3) We’ve Already Had Plenty of Spectacle this Summer
Why couldn’t Ant-Man repeat the late-summer charge of Guardians of the Galaxy? Per Forbes, “Guardians of the Galaxy was something of a fluke, coming off of strong buzz, superb reviews, and the sense that the film was the great late-summer blockbuster that was going to save us from the otherwise lackluster summer. Even if Ant-Man was hoping to be the late-summer gem to save us all, this summer has had plenty of crowd-pleasing spectacles along the lines of Avengers: Age of Ultron, Mad Max: Fury Road, Pitch Perfect 2, San Andreas, Spy, Jurassic World, Inside Out, and Minions. Summer didn’t need to be rescued in mid-July this time around.” There’s also plenty more on the way with Pixels, Mission: Impossible Rogue Nation, The Fantastic Four, The Man From U.N.C.L.E. and Hitman: Agent 47.
4) The Competition Was Surprisingly Fierce
Ant-Man is arguably Marvel’s first genuine family film, and according to THR it drew the largest share of families (28%) of any Marvel superhero title.
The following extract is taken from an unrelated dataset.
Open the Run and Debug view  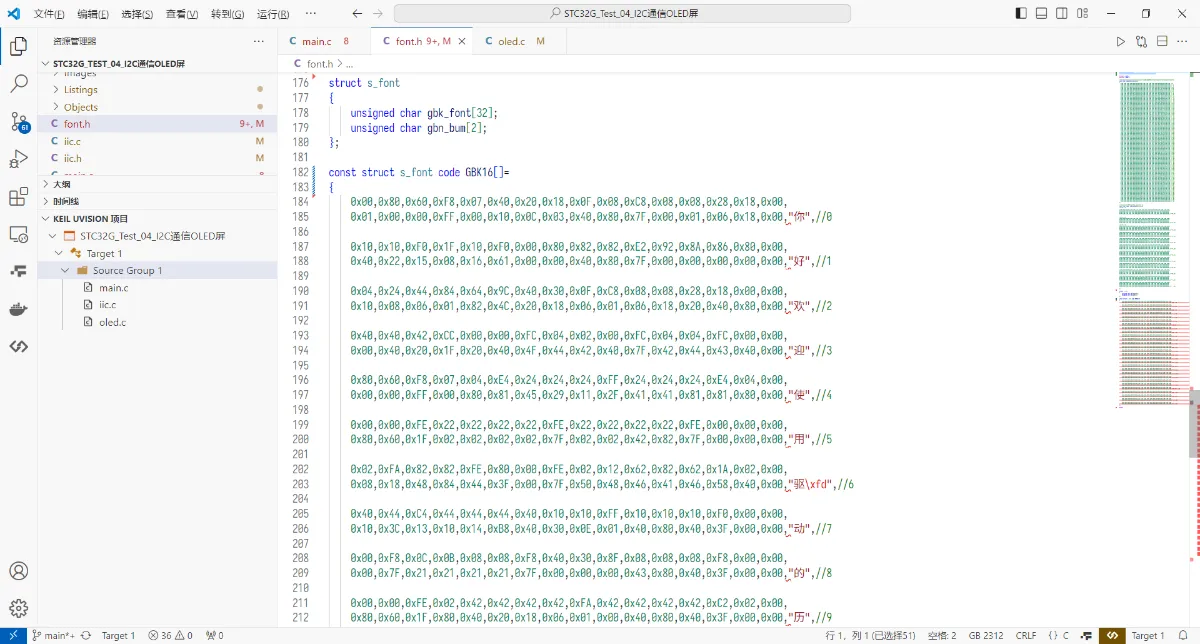pyautogui.click(x=18, y=159)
Overall, it played 53% under-25 years old and 63% male. Curse Marvel’s poor timing, though, because Universal’s Minions is out there and coming off the second biggest opening weekend for an animated movie. It tumbled a hefty 57% this weekend, but it still made around $50m. That means fewer potential young eyeballs for Ant-Man, Marvel’s most kid-friendly film ever (although it does have a lot of swear words). Don’t forget that Inside Out is still around, too.
Moreover, in recent years we’ve seen how much of a difference women can make to the box office of comic book movies, even though men are still the majority audience. Well, this weekend Universal gambled by running Amy Schumer’s Trainwreck as female-leaning counterprogramming. In fact, Trainwreck was originally scheduled to come out next week, but Universal pushed it up after Ant-Man’s production troubles signaled weakness. It worked – Trainwreck made around $30 million, director Judd Apatow’s second biggest debut ever behind Knocked Up ($30.9 million). It was carried by women (66%) and people under the age of 30 (40%).
R-Rated comedies have struggled this summer, and Trainwreck was not expected to make more than $20m. However, it just felt like Amy Schumer was ready to breakthrough in a big way. To me, Amy Schumer is the internet’s favorite girlfriend right now. Every single pop culture site I traffic (AV Club, Vulture, etc.) simply cannot stop praising her and penning essays about her sex-positive brilliance. She has the buzziest show on Comedy Central, Inside Amy Schumer, and the recent trumped up controversy over her alleged racist jokes simply helped keep her in the headlines, reminding people she had a new movie due out. Everything she does seems to end up in headlines now, such as LucasFilm expressing their displeasure with her unauthorized racy GQ cover shoot with Star Wars characters. The fact that her film debut also sports Lebron James in an extended role exposed Trainwreck to an even wider audience.
5) Potential Superhero Fatigue
Age of Ultron is one of the biggest films of all time, but not as big as The Avengers (at least not worldwide). Amazing Spider-Man 2 killed its franchise. Ant-Man is Marvel’s weakest performer since 2008. Ergo, superhero fatigue is ever-so slowly starting to set in, right?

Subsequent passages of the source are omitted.